Stephen D Lawn, Anthony D Harries, Xavier Anglaret, Landon Myer, Robin Wood, Stephen D Lawn, Anthony D Harries, Xavier Anglaret, Landon Myer, Robin Wood

Abstract

Two-thirds of the world's HIV-infected people live in sub-Saharan Africa, and more than 1.5 million of them die annually. As access to antiretroviral treatment has expanded within the region; early pessimism concerning the delivery of antiretroviral treatment using a large-scale public health approach has, at least in the short term, proved to be broadly unfounded. Immunological and virological responses to ART are similar to responses in patients treated in high-income countries. Despite this, however, early mortality rates in sub-Saharan Africa are very high; between 8 and 26% of patients die in the first year of antiretroviral treatment, with most deaths occurring in the first few months. Patients typically access antiretroviral treatment with advanced symptomatic disease, and mortality is strongly associated with baseline CD4 cell count less than 50 cells/mul and WHO stage 4 disease (AIDS). Although data are limited, leading causes of death appear to be tuberculosis, acute sepsis, cryptococcal meningitis, malignancy and wasting syndrome. Mortality rates are likely to depend not only on the care delivered by antiretroviral treatment programmes, but more fundamentally on how advanced disease is at programme enrollment and the quality of preceding healthcare. In addition to improving delivery of antiretroviral treatment and providing it free of charge to the patient, strategies to reduce mortality must include earlier diagnosis of HIV infection, strengthening of longitudinal HIV care and timely initiation of antiretroviral treatment.
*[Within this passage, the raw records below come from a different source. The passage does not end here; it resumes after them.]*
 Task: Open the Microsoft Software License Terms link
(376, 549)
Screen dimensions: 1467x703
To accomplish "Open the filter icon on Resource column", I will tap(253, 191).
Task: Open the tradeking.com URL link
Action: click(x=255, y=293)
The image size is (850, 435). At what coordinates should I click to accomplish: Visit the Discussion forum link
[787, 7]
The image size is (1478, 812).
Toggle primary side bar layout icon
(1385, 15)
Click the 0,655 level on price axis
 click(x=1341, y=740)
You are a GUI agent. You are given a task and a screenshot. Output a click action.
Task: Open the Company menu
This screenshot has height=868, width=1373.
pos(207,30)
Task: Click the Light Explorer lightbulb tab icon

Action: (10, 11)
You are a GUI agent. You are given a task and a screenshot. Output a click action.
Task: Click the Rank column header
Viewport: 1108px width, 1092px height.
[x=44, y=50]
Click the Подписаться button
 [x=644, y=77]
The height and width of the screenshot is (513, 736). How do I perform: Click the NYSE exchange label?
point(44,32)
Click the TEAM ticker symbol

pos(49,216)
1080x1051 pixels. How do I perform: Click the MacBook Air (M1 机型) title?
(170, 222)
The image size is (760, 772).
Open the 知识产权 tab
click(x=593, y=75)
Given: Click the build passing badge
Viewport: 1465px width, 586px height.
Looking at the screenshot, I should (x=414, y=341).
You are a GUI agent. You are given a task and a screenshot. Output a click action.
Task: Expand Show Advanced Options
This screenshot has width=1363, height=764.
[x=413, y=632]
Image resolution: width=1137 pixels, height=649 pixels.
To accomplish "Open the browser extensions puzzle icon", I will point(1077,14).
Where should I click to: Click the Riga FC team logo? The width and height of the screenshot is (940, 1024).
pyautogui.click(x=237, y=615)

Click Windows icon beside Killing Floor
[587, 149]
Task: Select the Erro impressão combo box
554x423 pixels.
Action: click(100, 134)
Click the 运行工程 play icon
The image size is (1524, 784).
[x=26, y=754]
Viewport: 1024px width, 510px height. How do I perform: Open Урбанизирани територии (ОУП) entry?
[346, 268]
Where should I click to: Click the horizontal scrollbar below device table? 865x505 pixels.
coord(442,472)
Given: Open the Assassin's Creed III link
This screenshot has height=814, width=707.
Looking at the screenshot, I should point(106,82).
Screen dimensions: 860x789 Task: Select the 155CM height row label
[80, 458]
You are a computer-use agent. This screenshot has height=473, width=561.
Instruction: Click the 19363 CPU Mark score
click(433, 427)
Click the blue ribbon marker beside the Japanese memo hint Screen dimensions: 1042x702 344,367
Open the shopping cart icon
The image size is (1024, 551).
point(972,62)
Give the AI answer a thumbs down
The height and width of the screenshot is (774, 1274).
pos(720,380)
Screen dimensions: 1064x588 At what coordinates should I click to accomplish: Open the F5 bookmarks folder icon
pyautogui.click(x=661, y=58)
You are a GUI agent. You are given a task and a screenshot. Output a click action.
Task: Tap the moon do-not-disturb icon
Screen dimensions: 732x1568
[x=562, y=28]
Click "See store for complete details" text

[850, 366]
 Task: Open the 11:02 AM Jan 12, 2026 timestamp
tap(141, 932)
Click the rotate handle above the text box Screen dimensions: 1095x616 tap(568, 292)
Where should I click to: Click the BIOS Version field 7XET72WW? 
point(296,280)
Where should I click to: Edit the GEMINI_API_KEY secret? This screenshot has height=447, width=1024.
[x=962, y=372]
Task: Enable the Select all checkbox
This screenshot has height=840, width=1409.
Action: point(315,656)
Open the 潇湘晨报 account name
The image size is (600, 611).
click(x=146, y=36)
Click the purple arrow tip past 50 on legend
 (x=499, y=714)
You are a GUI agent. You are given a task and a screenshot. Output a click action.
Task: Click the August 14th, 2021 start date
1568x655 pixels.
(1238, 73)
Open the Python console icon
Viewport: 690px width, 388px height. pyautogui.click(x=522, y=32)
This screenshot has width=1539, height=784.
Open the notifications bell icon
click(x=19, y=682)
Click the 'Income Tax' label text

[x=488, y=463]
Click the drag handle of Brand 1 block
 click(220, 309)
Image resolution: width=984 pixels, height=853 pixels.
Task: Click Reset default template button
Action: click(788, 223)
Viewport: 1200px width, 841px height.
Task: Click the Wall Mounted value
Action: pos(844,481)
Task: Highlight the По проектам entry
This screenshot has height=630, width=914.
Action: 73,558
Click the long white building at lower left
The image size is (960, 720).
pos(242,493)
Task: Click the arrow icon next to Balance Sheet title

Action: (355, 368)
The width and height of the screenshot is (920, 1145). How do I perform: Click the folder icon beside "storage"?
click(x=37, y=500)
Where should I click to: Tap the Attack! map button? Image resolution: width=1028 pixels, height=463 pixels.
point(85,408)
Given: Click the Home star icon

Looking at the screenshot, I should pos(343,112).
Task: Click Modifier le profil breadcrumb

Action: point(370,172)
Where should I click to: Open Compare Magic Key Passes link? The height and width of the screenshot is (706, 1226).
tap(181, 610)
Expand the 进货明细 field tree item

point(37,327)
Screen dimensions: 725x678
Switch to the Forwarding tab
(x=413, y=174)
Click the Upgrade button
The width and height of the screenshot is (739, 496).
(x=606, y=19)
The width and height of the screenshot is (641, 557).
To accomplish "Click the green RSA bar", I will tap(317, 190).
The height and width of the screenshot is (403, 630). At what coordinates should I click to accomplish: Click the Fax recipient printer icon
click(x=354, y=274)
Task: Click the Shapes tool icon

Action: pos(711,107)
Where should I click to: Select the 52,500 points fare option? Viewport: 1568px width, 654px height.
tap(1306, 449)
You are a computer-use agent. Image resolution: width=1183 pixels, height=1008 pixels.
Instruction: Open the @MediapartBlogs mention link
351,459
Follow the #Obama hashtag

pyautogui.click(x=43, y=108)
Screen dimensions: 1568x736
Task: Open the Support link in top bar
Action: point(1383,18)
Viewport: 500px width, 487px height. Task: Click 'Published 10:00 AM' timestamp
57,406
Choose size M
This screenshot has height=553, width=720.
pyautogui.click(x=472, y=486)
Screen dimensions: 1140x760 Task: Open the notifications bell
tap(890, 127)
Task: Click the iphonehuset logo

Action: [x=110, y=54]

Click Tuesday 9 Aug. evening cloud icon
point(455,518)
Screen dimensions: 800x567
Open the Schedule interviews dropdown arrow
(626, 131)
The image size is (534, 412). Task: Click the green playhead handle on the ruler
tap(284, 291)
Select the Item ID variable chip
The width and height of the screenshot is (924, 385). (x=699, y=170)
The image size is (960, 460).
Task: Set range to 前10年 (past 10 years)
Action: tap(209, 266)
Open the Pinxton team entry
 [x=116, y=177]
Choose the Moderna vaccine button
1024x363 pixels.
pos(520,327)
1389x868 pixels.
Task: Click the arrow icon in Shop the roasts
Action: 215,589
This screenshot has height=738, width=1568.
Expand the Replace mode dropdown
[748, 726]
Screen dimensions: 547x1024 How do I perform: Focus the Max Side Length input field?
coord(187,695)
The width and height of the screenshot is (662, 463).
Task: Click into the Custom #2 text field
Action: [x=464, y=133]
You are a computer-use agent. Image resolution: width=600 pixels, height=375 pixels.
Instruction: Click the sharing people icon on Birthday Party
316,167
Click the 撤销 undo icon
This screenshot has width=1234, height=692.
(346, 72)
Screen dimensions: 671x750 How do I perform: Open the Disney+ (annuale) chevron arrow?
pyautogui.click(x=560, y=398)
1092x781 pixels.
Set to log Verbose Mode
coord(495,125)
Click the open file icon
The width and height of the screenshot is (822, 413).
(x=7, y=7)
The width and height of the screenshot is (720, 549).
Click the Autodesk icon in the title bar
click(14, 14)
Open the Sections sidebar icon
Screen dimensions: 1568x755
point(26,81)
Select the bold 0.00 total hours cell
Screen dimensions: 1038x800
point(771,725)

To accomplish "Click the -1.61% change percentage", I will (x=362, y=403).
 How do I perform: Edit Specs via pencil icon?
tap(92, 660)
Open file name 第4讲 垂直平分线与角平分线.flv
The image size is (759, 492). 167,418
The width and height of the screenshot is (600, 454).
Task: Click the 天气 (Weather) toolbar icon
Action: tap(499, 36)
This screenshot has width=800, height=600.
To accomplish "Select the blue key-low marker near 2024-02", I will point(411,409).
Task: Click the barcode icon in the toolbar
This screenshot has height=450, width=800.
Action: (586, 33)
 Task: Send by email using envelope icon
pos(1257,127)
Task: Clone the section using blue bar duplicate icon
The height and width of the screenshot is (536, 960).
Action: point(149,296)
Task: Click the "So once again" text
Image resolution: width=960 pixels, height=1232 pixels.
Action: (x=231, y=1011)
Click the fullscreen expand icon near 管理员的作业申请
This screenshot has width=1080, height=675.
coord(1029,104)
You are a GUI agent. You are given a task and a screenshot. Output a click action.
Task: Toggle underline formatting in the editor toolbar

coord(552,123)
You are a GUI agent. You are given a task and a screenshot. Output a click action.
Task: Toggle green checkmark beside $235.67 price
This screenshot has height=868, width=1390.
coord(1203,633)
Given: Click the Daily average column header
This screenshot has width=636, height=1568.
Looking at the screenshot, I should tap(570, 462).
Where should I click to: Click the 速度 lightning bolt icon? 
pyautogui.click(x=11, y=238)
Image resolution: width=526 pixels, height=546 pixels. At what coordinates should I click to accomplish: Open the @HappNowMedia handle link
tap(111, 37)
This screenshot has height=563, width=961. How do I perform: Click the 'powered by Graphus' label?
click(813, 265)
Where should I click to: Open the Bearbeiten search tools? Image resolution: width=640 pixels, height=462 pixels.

Health systems delays in antiretroviral treatment initiation must be minimized, especially in patients who present with advanced immunodeficiency.

Figures

Figure 1
Figure 1
Kaplan Meier plot showing survival proportion over 21 months among patients (n=1235) from the time of entering a community-based antiretroviral treatment (ART) programme in South Africa. The period covered includes the interval between programme enrolment and ART initiation – a median of 33 days. The survival proportions are shown according to (a) baseline CD4 cell count and (b) baseline WHO clinical stage. The graphs show the strong unadjusted association between CD4 cell count, WHO clinical stage and mortality risk in the first year of ART and the low mortality risk in the second year. Data adapted from reference [22].
Figure 2
Figure 2
Hypothetical graph showing relative mortality risk (95% CI) among patients accessing ART with late HIV diagnoses and advanced symptomatic disease (diamonds) versus mortality rates among patients whose HIV was diagnosed early and who received appropriate longitudinal HIV care and timely referral for ART (squares). Mortality risk is shown broken down by period: pre-ART (the interval between enrolment in the ART programme and the time ART is started), early ART (first 4 months of ART) and late ART (beyond 4 months of ART). Data on patients with late diagnoses are based on reference [22] and data from patients with early diagnoses and care are hypothetical, being based approximately on data from references [22, 81, 96].